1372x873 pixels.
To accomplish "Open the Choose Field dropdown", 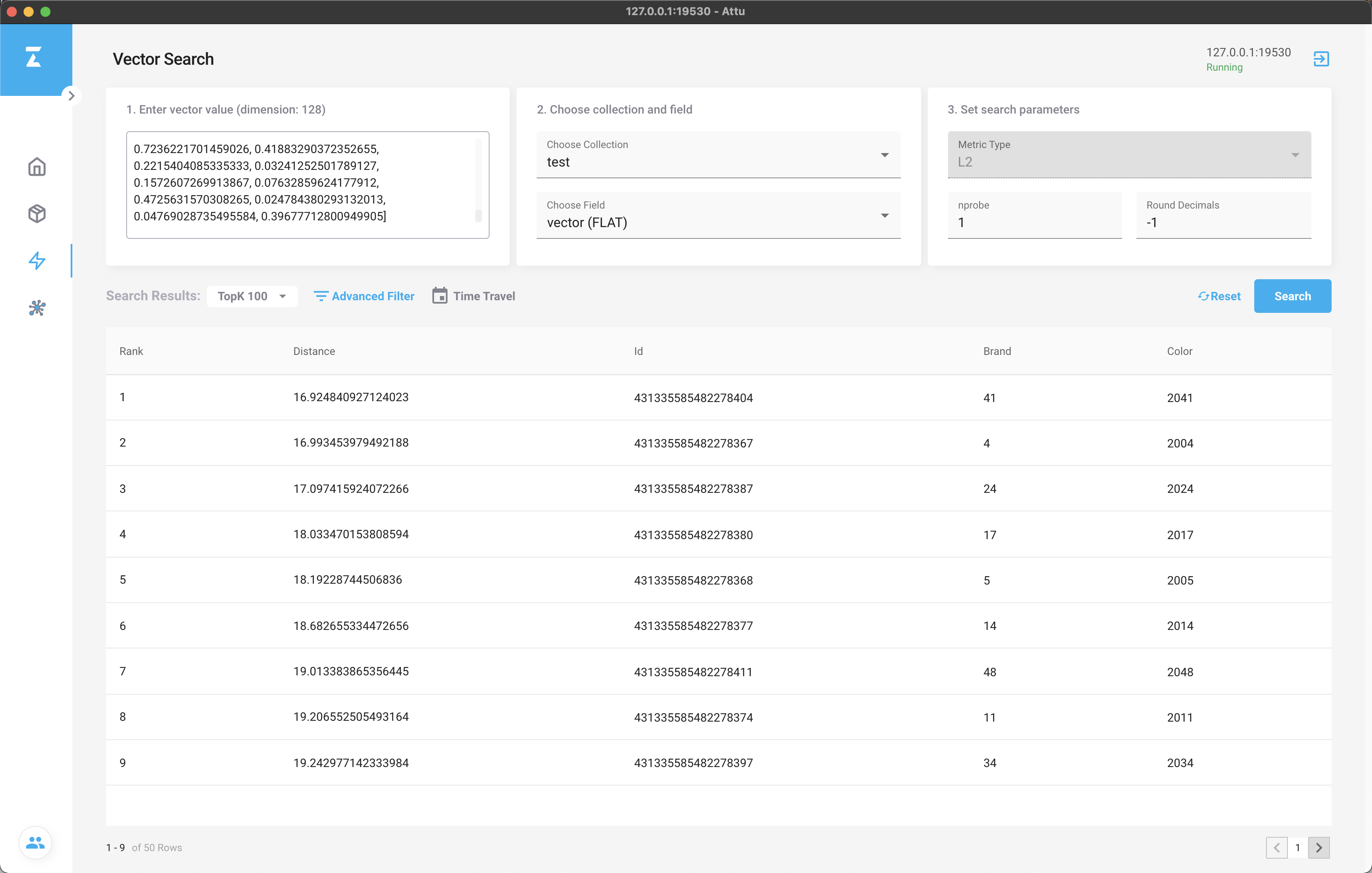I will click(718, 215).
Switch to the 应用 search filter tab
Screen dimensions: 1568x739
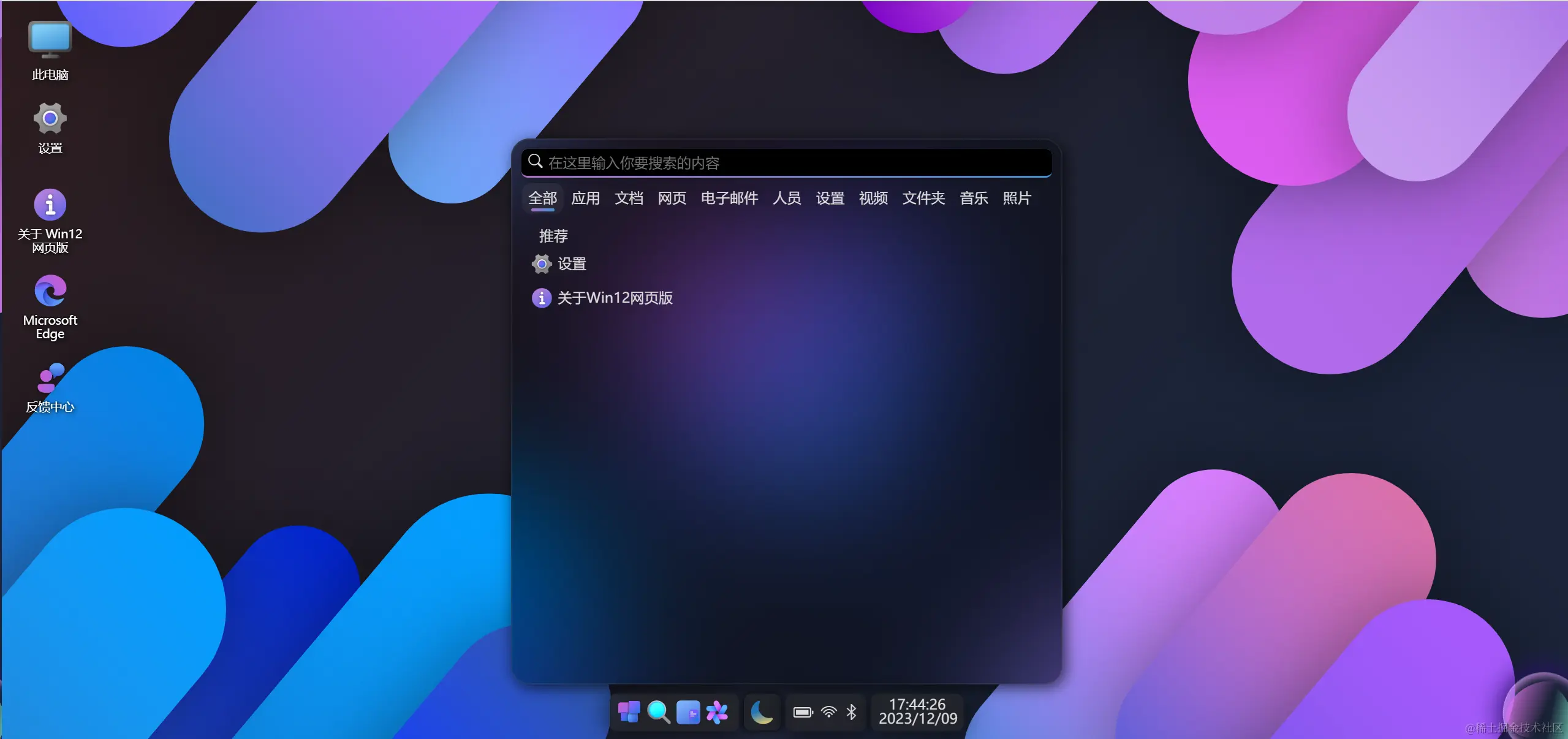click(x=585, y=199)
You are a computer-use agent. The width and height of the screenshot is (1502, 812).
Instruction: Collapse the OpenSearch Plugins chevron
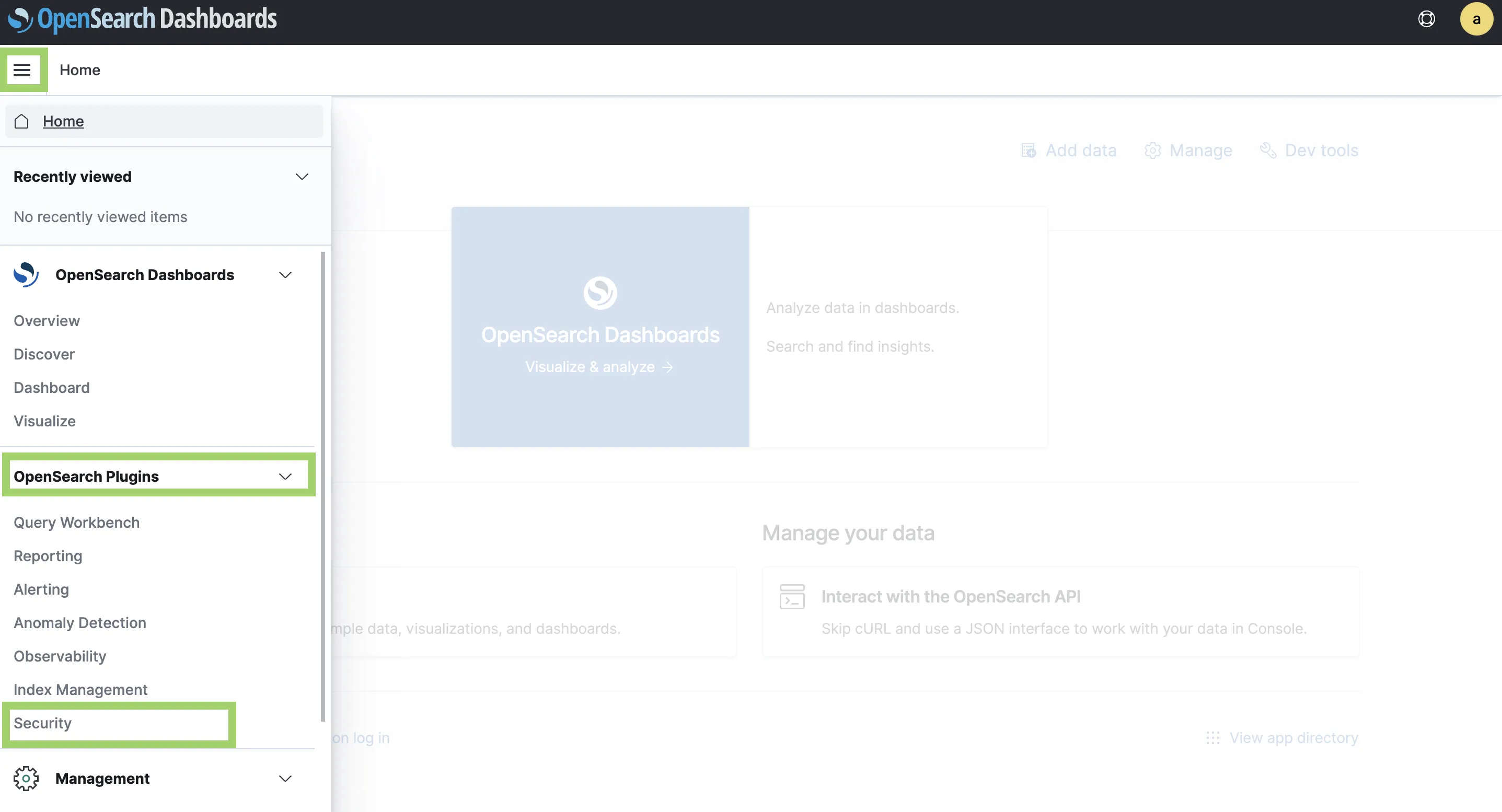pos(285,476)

> _PROBLEM TO SOLVE_:
Beginning with the line containing "You are a computer-use" and ending with the last line of the data, output those lines exactly and nothing more. Omit every picture.

> _TASK RESPONSE_:
You are a computer-use agent. The width and height of the screenshot is (1502, 812).
Instruction: Collapse the OpenSearch Plugins chevron
pos(285,476)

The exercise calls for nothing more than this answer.